The sophistication of false profiles has increased alongside the proliferation of artificial intelligence (AI)-produced synthetic and text-to-image generated media. LinkedIn partnered with UC Berkeley to study cutting-edge detection methods. Their recent detection method accurately identifies artificially generated profile pictures 99.6% of the time while misidentifying genuine pictures as fake only 1%.
Two types of forensic methods can be used to investigate this issue.
Methods based on hypotheses can spot oddities in synthetically made faces. The methods benefit by learning blatant semantic outliers. The problem, however, is that learning-capable synthesis engines already seem to have these features.
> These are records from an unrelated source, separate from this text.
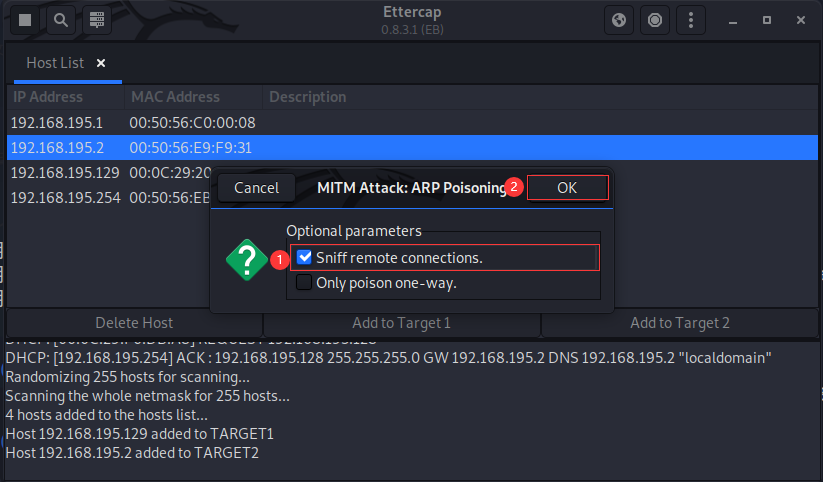Open the MITM globe menu icon
Viewport: 823px width, 482px height.
[x=619, y=19]
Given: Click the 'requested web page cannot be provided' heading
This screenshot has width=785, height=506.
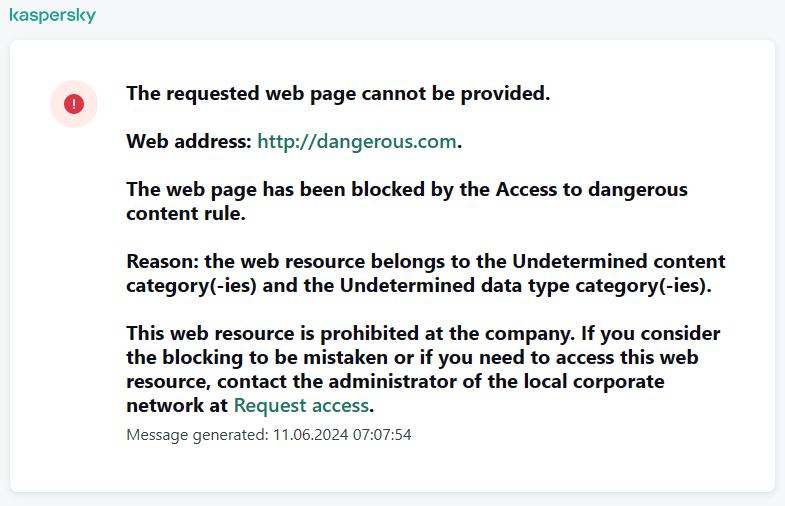Looking at the screenshot, I should tap(338, 94).
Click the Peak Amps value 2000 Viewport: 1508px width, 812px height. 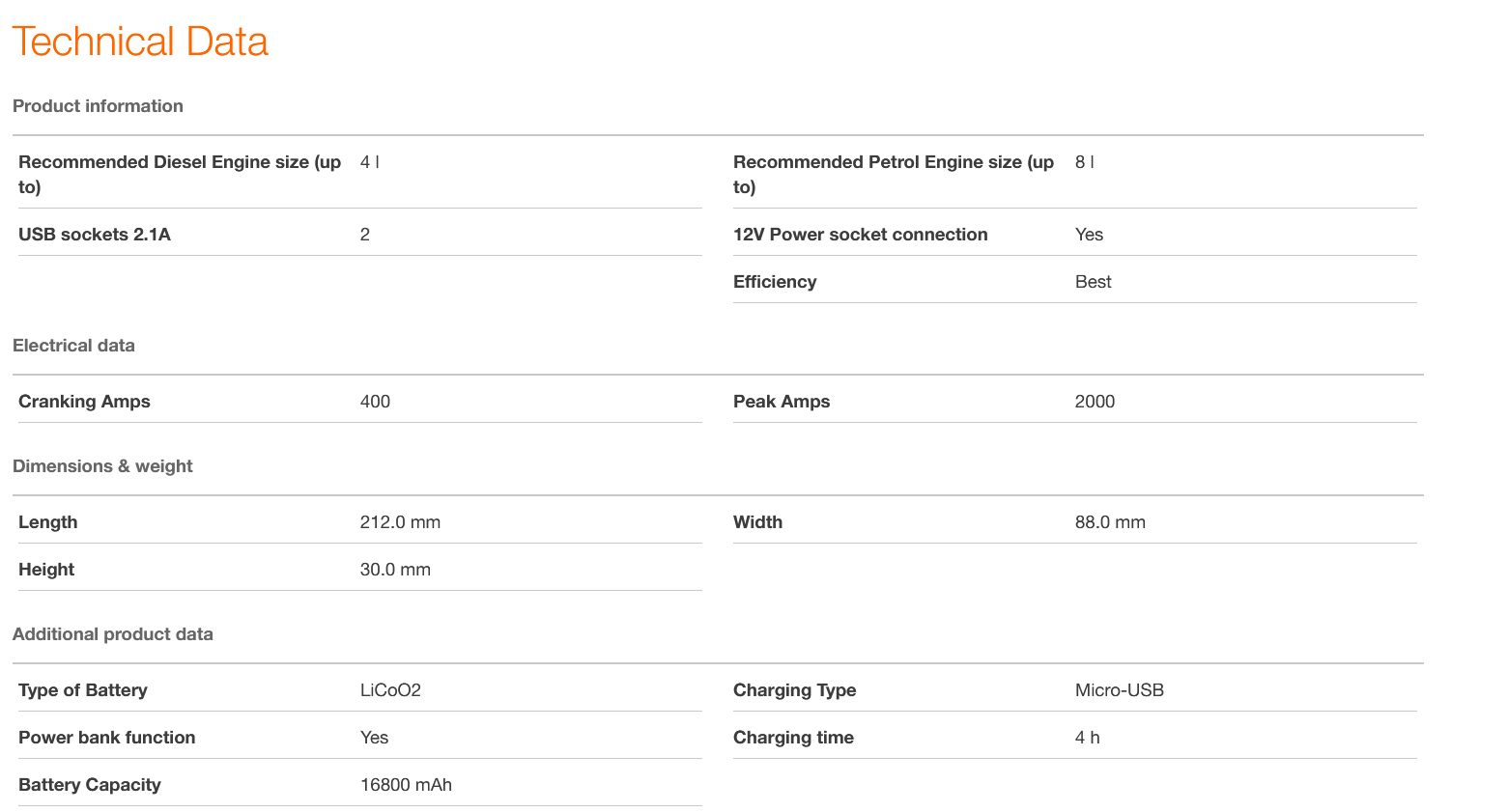(1095, 402)
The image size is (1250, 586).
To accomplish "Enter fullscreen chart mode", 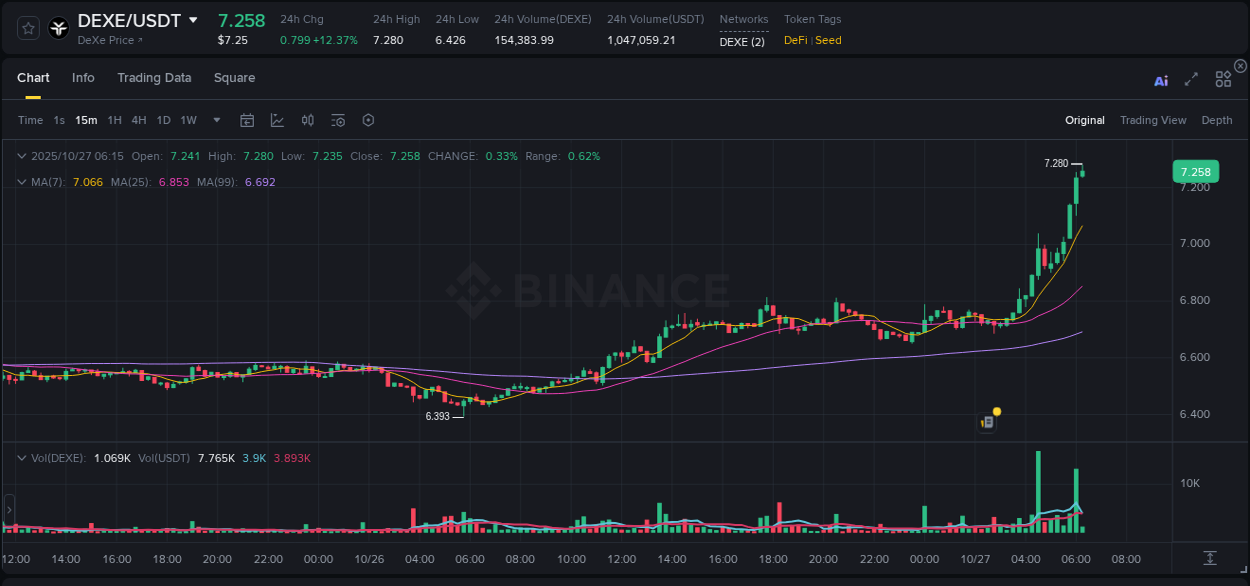I will pos(1191,79).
Data-driven methods like machine learning can tell natural faces apart from CGI ones. When presented with images outside of its region of expertise, it is not uncommon for a trained system to struggle with classification.
The proposed work adopts a hybrid approach, first identifying a unique geometric attribute in computer-generated faces and then employing data-driven methods to measure and detect it. This method uses a lightweight, quickly trainable classifier and requires training on a small set of synthetic faces. Five distinct synthesis engines are used to build 41,500 synthetic faces and they use 100,000 real LinkedIn profile pictures as additional data.
To see how actual (publicly available) LinkedIn profile pictures stack up against synthetically generated (StyleGAN2) faces, they took an average of 400 each and put them side by side. Since people’s actual photos are so different from one another, most profile pictures are just generic headshots. In comparison, the typical StyleGAN face has very clear features and sharp eyes. This is because the ocular location and interocular distance of StyleGAN faces are standardized. Real profile pictures typically focus on the upper body and shoulders, whereas StyleGAN faces are generally synthesized from the neck up. They wanted to make use of the similarities and differences that exist within and between social groups.
To identify deepfake face swaps in the FaceForensics++ dataset, the researchers combine a one-class variational autoencoder (VAE) with a baseline one-class autoencoder. In contrast to earlier work focusing on face-swap deepfakes, this work emphasizes synthetic faces (e.g., StyleGAN). The researchers also use a considerably simpler and easier-to-train classifier on a relatively small number of synthetic images while achieving comparable overall classification performance.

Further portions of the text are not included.